> Work required:
Copy out every line of the data that has the word "dimensions" somewhere in it.

> Data records:
=======
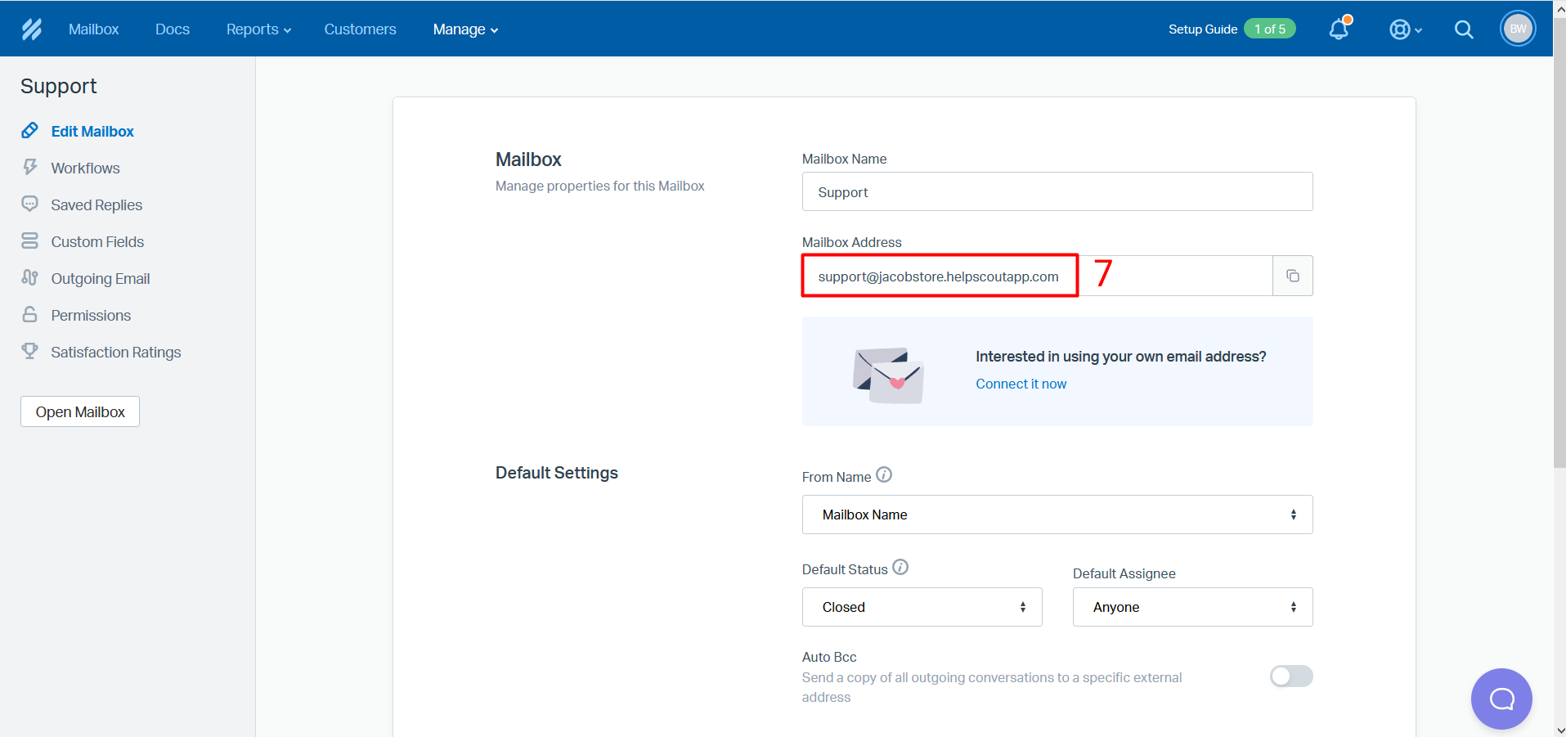Click the Mailbox Name input field
The width and height of the screenshot is (1566, 737).
tap(1057, 192)
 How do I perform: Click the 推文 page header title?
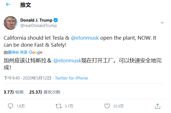pyautogui.click(x=26, y=5)
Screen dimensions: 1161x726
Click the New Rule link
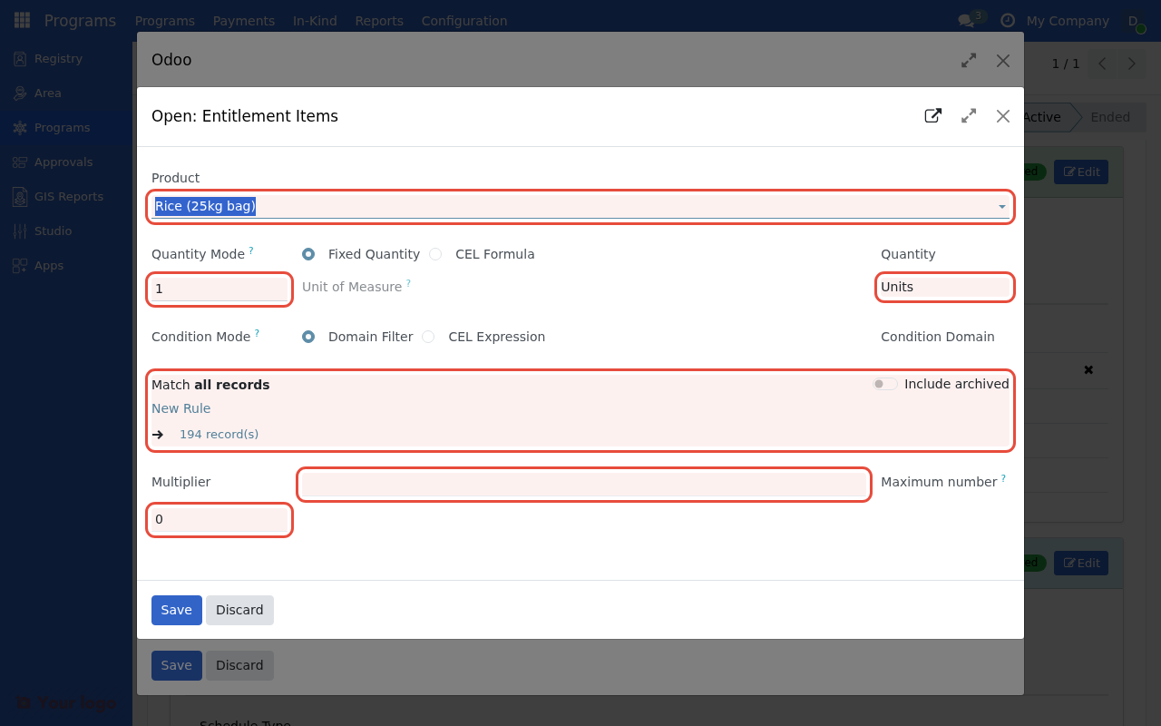180,408
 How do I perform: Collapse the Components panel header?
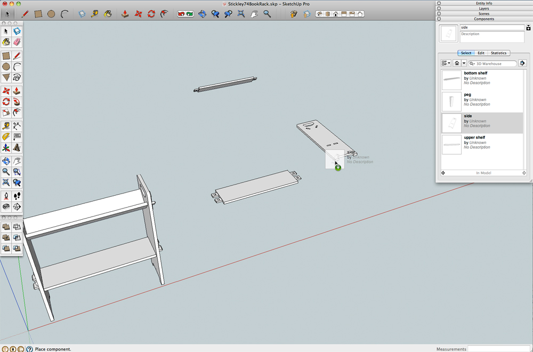pos(484,19)
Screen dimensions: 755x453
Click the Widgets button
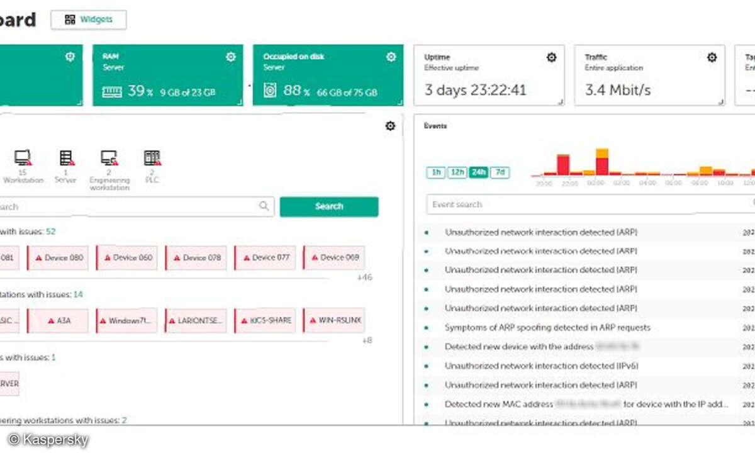89,20
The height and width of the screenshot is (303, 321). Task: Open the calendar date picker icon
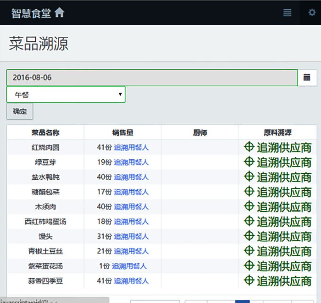(307, 77)
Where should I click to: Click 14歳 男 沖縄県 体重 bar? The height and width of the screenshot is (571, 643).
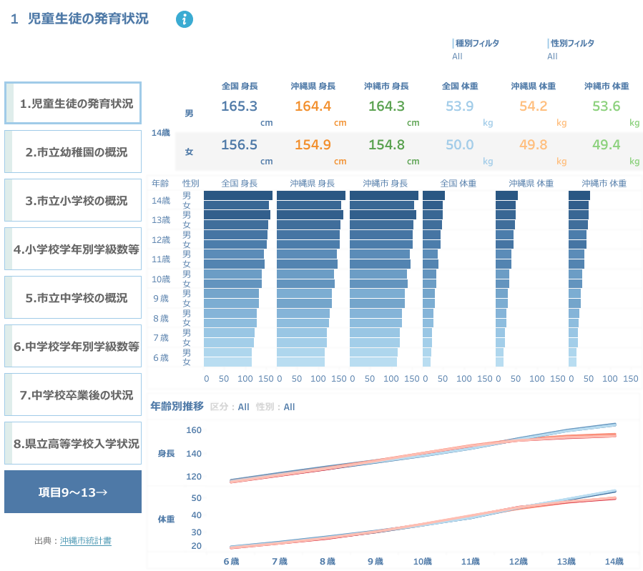click(x=506, y=195)
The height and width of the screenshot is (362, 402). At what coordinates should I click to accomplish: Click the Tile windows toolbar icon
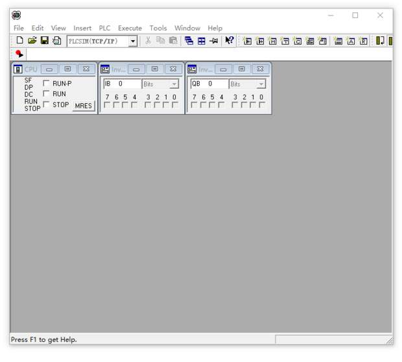[x=201, y=41]
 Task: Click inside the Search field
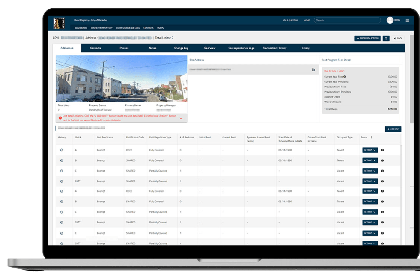click(347, 20)
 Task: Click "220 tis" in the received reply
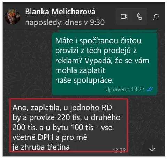click(x=69, y=117)
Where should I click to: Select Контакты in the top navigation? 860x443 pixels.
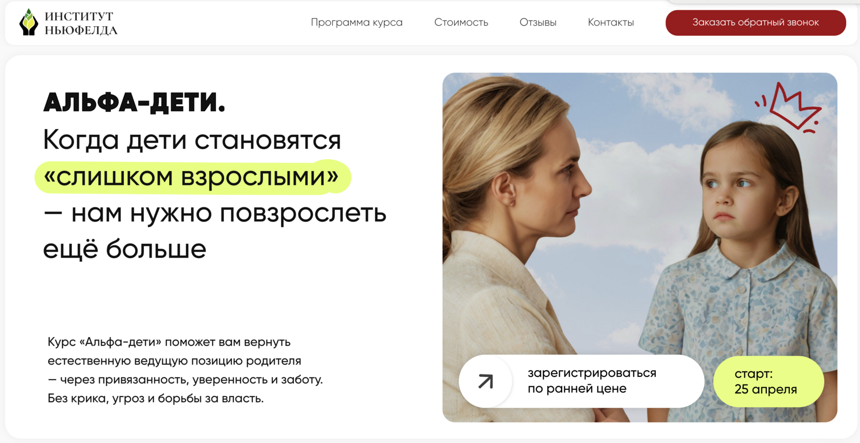click(x=611, y=23)
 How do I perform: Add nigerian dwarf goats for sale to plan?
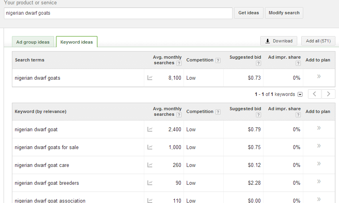coord(319,146)
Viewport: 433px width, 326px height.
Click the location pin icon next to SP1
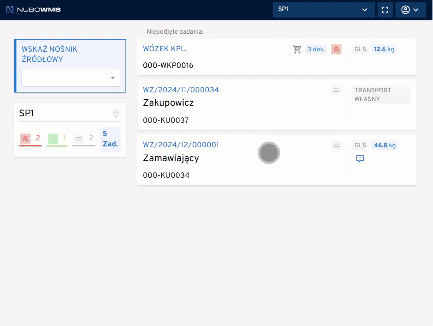pos(116,114)
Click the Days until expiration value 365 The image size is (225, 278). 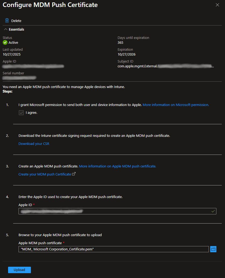[120, 42]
=======
> Response below:
Screen dimensions: 1161x726
Screen dimensions: 755x453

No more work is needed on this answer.